As an elder he served the tiny kirk for more than 60 years. He was always at the door greeting parishioners and visitors, and stood beside the minister as the congregation left after the service.

He would have served 50 years as session clerk in August this year and also served as representative elder for Luss on Dumbarton Presbytery for more than 40 years.

Rev Dane Sherrard, who recently retired from Luss, said: “I remember Robbie and his wife at the Bible study groups we shared in together every Monday evening for more years than I care to remember.

“I remember his encouragement as we started our youth programme, rebuilt the pilgrimage centre and created the bridge over the Luss Water to the Glebe. It was built by members of the Royal Engineers.
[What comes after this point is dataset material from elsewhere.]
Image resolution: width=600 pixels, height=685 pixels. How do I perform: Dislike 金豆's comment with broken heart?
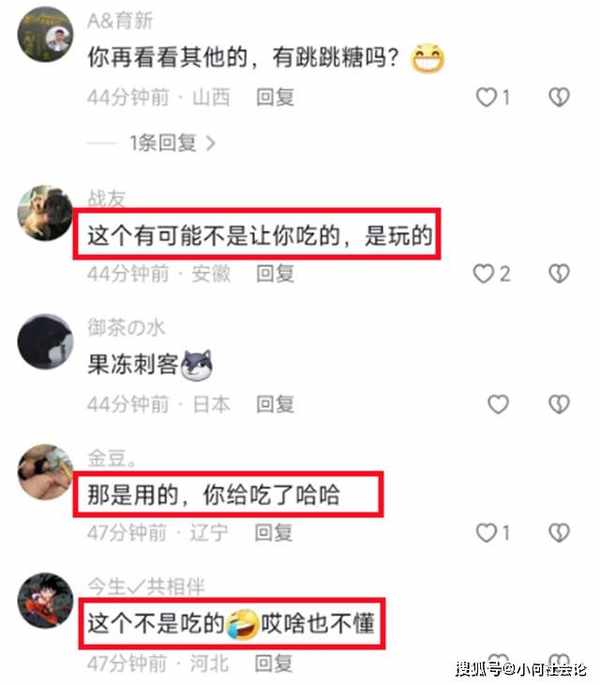click(x=559, y=533)
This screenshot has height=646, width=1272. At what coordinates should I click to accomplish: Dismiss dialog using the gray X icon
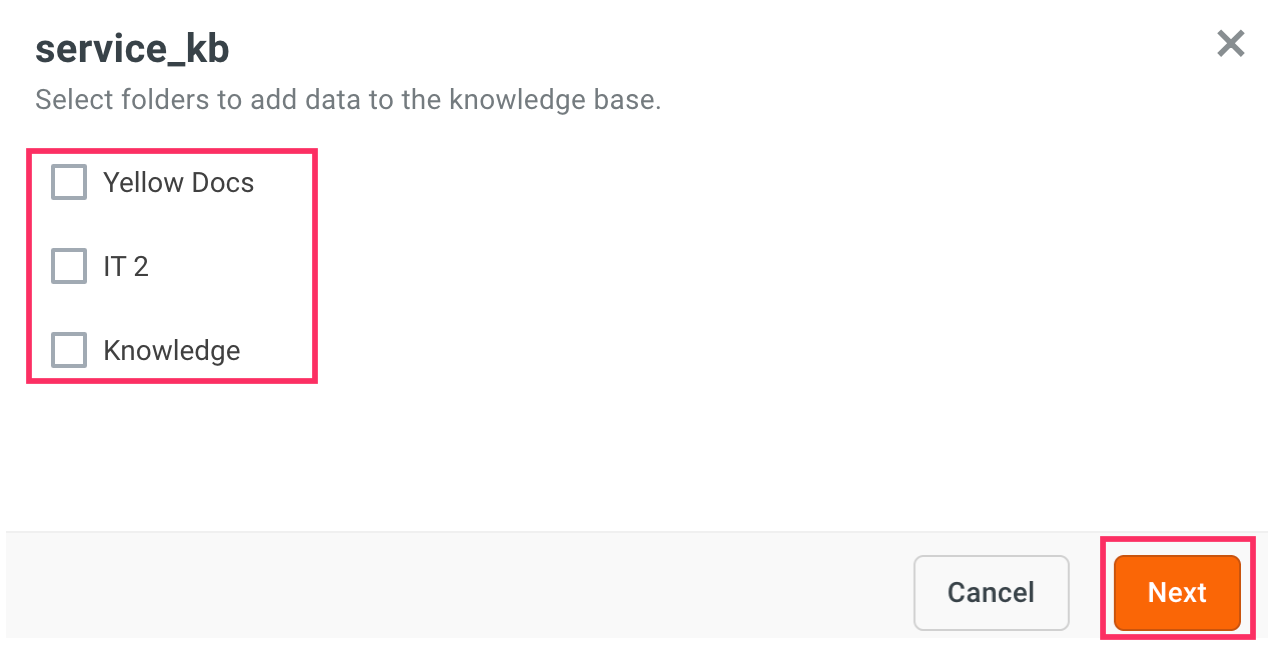point(1230,44)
“I remember the great year of 2010 when we celebrated 1,500 years of continuous Christianity by Loch Lomondside, a year-long celebration filled with activities at the centre of which Robbie was always to be found as we welcomed visitors and told the congregation’s story. He was a totally remarkable man.”

Despite an accident which left him with only one kidney, Robbie was forever travelling and learning about farming.

His activities within the Young Farmers organisation led to his being awarded a Nuffield Scholarship in 1963 to study the wool production aspects of sheep farming in Australia, New Zealand and South Africa.

He was held in high regard in farming circles throughout Scotland and also became a councillor on the old Dunbartonshire County Council, where he sat on a committee which monitored progress on the building of the Erskine Bridge. He also helped to found the Luss & Arden Community Council and was its chairman for the first 20 years.

But the church always had first call on his time. He and the late Hamish Lumsden, the kirk treasurer who was for a time chairman of Burma Oil, spear-headed the project to totally refurbish the church at Luss.

They raised funds estimated at around £1 million from Historic Scotland and the Heritage Lottery Fund and by also setting up a church gift shop to raise money ­locally.

More recently, he would come and take a turn as beadle during the wedding season, ensuring that brides’ nerves were calmed and visitors were welcomed.

Rev Sherrard said: “Not only was he the embodiment of the church to many people, but he also stood for all that was good in our village. He was a friend to many, an example of all that is good and honest and true to his community, and the best session clerk a minister could ever wish to have.”

Robbie had a sailing yacht on Loch Lomond in the 1960s and the family and friends enjoyed trips out to the islands on the loch.

He was a well-travelled person having visited countries with the Young Farmers and then his Nuffield Scholarship. He went on to visit Brazil, Mexico, China, and then Egypt on honeymoon with Marie. They continued travelling to the Holy Land, Thailand, the Canary Islands and many more. His grandchildren reckon he visited about 40 countries in all and he always had a camera or a video camera to record travel and family events.

Robbie attended West of Scotland Agricultural College in 1946 and was awarded the Bronze Medal, was elected a governor of the college in 1964.

He was a founder member of Loch Lomond Young Farmers Club in 1944 and chairman of the National Farmers Union in 1977.

He was appointed to the Scottish Agricultural Wages Board on which he served for 26 years and the ­Agricultural Training Board, the NFU Mutual Insurance Society, where he was the Scottish director in 1965 and served for 26 years, the Department of Agriculture’s Farming Advisory committee and the Home Grown Timber Advisory Committee.

Robbie also sat on the Secretary of State’s Loch Lomond and Trossachs working party, drawing up proposals for a National Park and was a Justice of the Peace on the bench at Dumbarton.

He was awarded the OBE in 1977 and became a Fellow of the Royal Agricultural Society in 1987.